François Ozon
è
un regista che mi attira e spesso coinvolge attraverso i suoi film.
Sono
consapevole che sia una questione di preferenze, non solo in fatto di
cinematografia, perciò non mi meraviglia che alcuni, ad esempio la
mia compagna di vita, invece non apprezzino particolarmente Ozon,
soprattutto per una sua certa propensione a mettere in scena elementi
morbosi, che effettivamente tendono a far apparire morbosa buona
parte della sua opera.
“Nella Casa” non
fa eccezione, sia per l'effetto avuto su di me che per la componente
morbosa, non propriamente esposta ma presente. Lo vidi al cinema con
soddisfazione e mi piace in questa sede sottolinearne la brillantezza
con cui celebra la
forza del raccontare, il potere delle storie e della scrittura.
Lo
psicoanalista James
Hillman
sosteneva la necessità, per un efficace svelamento e sviluppo del
talento e delle capacità di un giovane, della presenza di un
mentore, la cui guida deve fungere da guidato riconoscimento.

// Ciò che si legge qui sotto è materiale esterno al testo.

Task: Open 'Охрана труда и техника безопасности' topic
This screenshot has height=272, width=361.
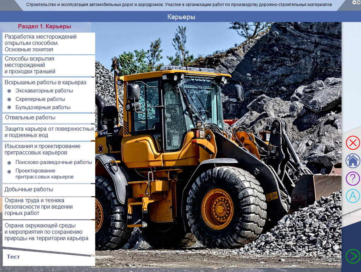Action: point(39,207)
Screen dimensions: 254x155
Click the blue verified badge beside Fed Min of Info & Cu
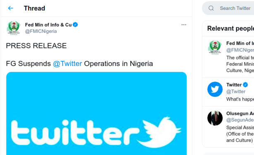[x=75, y=25]
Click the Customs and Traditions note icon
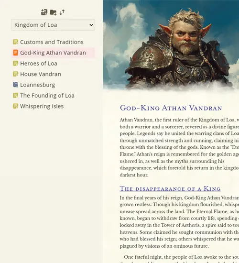This screenshot has width=239, height=263. tap(15, 42)
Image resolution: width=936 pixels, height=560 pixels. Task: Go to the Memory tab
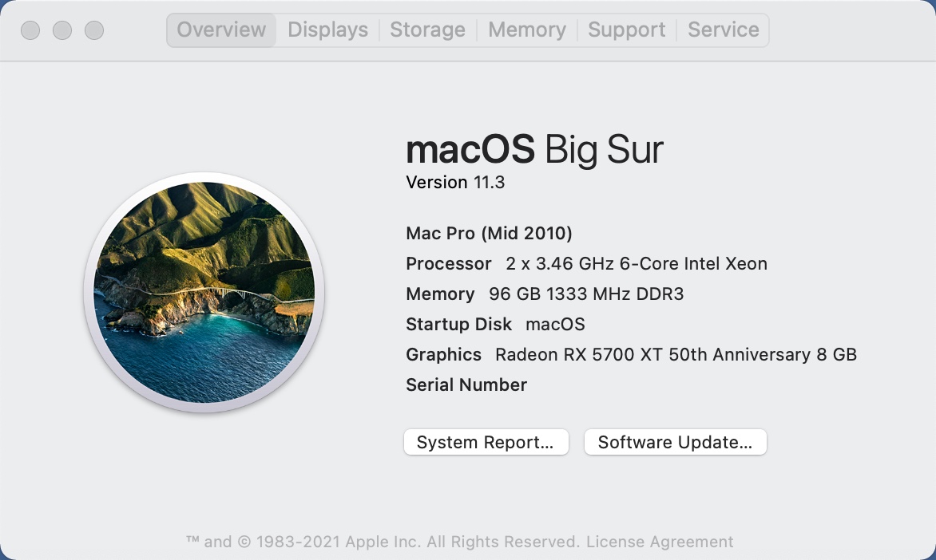(x=527, y=30)
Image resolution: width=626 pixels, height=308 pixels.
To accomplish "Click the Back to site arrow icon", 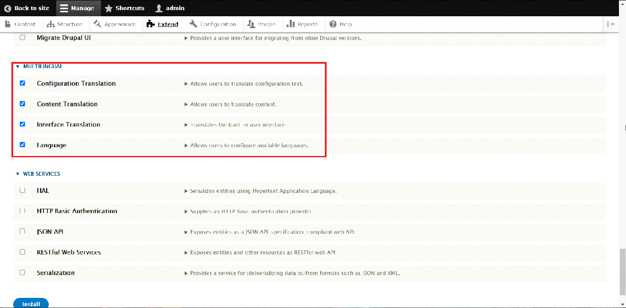I will point(7,8).
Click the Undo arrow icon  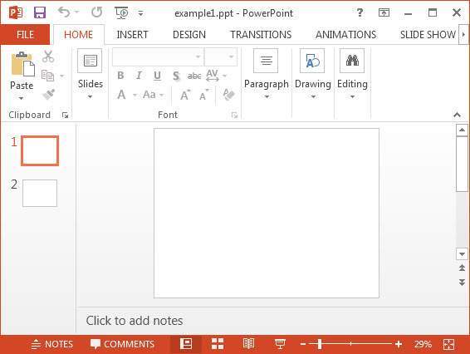[64, 12]

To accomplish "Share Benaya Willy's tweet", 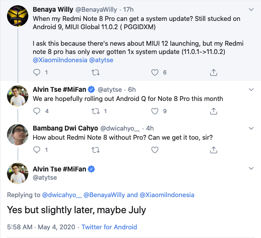I will (x=214, y=73).
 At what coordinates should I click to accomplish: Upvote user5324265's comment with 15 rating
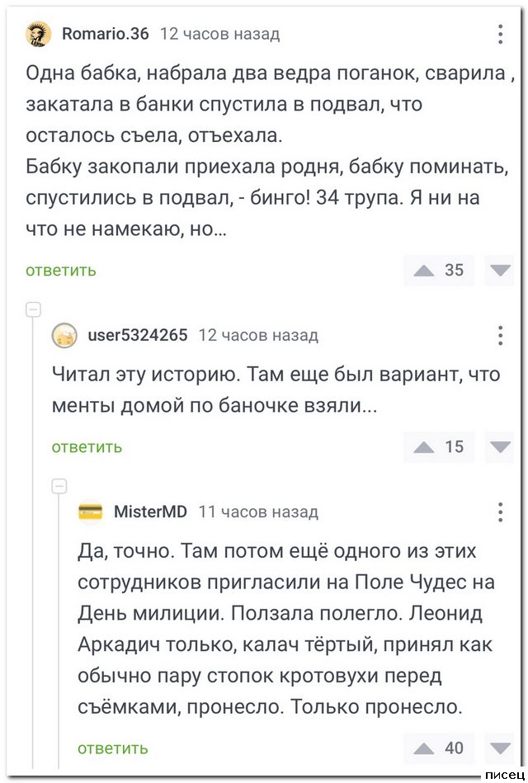pos(425,447)
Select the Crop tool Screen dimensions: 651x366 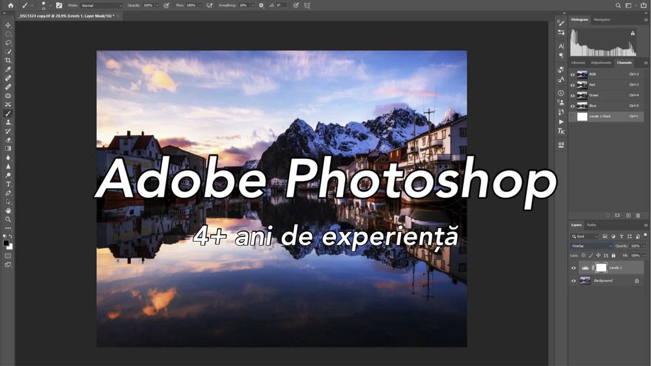(8, 61)
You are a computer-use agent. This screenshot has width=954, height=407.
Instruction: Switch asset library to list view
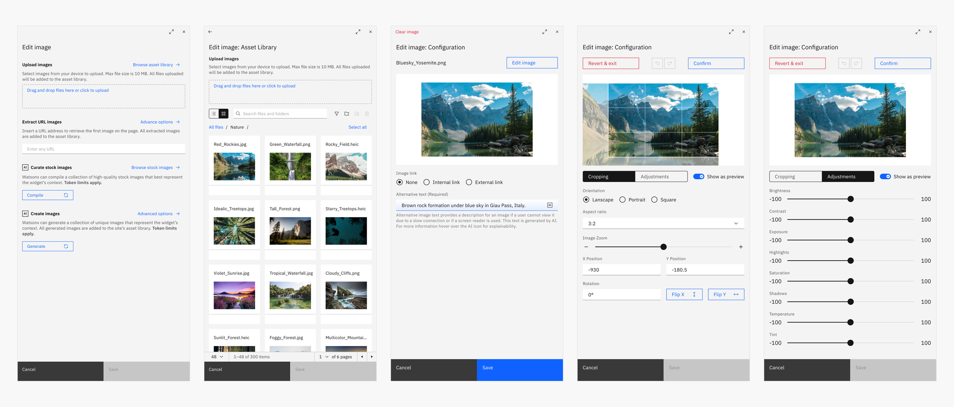click(214, 114)
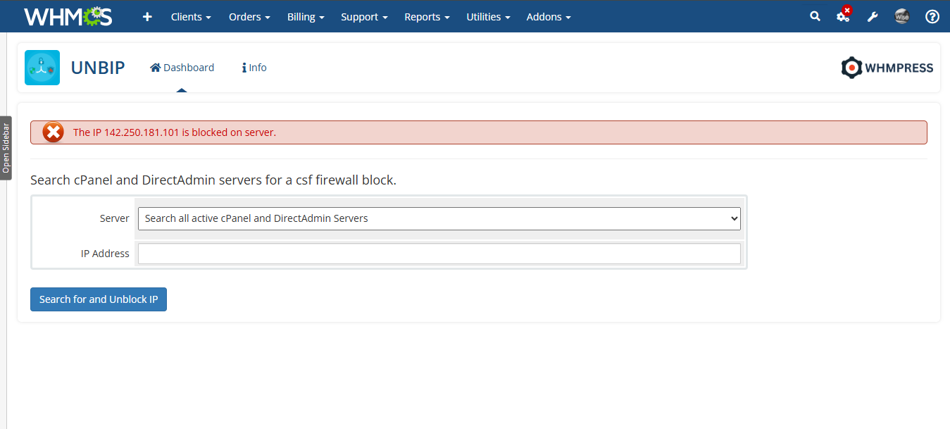This screenshot has width=950, height=429.
Task: Click the WHMPRESS logo
Action: click(x=887, y=68)
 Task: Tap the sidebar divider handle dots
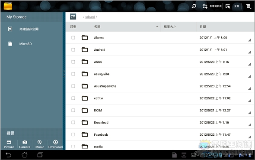pos(64,74)
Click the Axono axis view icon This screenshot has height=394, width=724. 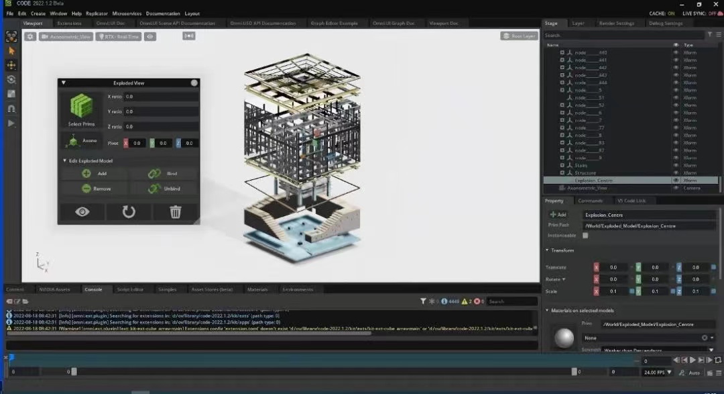pos(72,142)
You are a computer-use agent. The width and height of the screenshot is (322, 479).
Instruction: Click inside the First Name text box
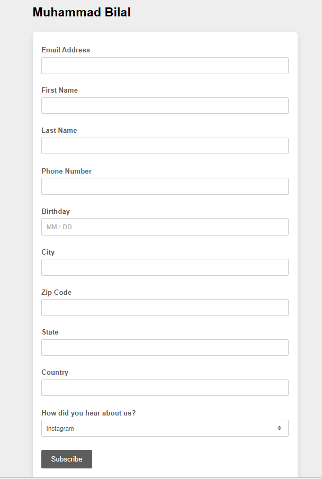(165, 105)
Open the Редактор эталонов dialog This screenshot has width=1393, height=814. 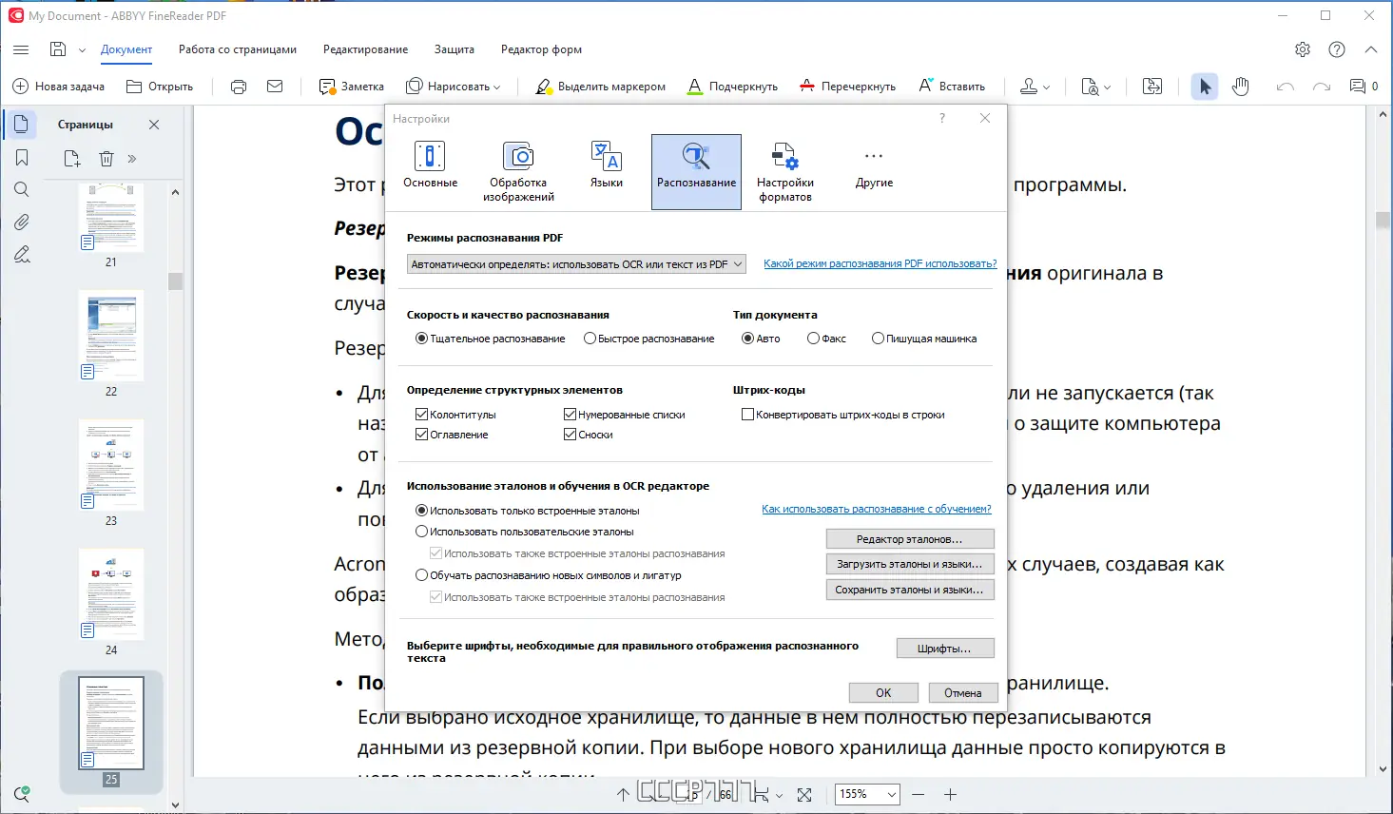click(909, 538)
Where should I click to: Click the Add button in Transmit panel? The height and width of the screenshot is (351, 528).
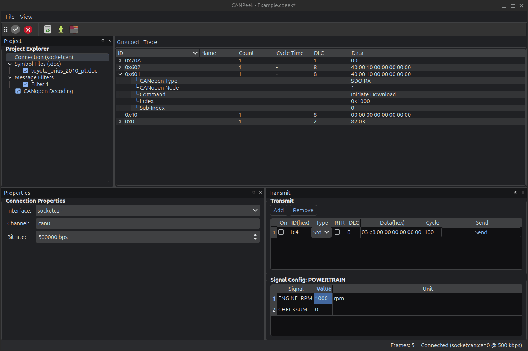tap(278, 210)
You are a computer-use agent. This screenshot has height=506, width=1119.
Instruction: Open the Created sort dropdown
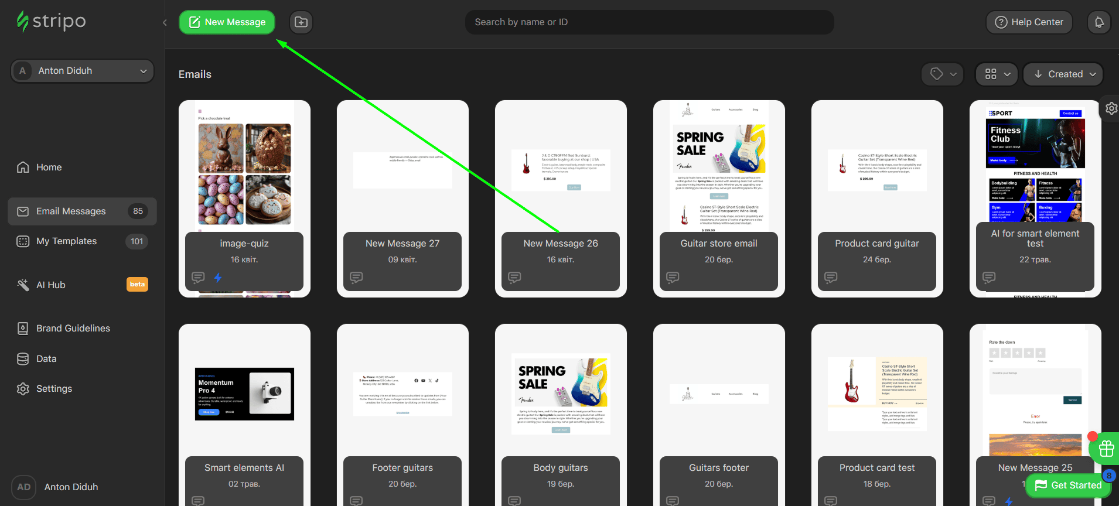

Il
regista francese, in questo film, partendo da tale spunto, esplora il
potere conturbante della scrittura, che da mezzo di riconoscimento di
se stessi e degli altri, può sfociare nella manipolazione
identitaria attraverso la propria e l’altrui falsificazione.
L'espediente
che veicola l'intera vicenda è, invero, non propriamente
originalissimo, ossia il rapporto privilegiato tra uno studente
meritevole, le cui doti non sono state ancora svelate e adeguatamente
conosciute, e un professore di lettere atipico quanto basta. L'uno
mentore dell'altro, nel rispetto dell'anagrafe e dei ruoli.
La
vicenda si sviluppa con classe e vira dalla commedia, a tratti
vivace, a elementi e spunti thriller, composti di seduzioni,
allusioni, tentativi di rivoluzione di ruoli e posizioni, con
drammatici esiti. A tal fine centrale è la figura femminile, moglie,
madre, frustrata come da abusato copione, ma essenziale per le
interpretazioni, dei caratteri e degli attori maschili. Un triangolo
che tende al quadrilatero, per rimanere triangolo e svolgersi su
rapporti binari, risolti o solo accennati.
“Nella
casa” è, fra le altre cose, una lucidissima
intellettualizzazione sull’ambiguità della scrittura,
con le solidissime basi di una sceneggiatura dotta, ma non
stucchevole o lontana dal grande pubblico, poiché anche lo
spettatore meno avvezzo a certi giochi di rappresentazione e di messa
in scena, può sentir vibrare le corde di una intelligente suspense.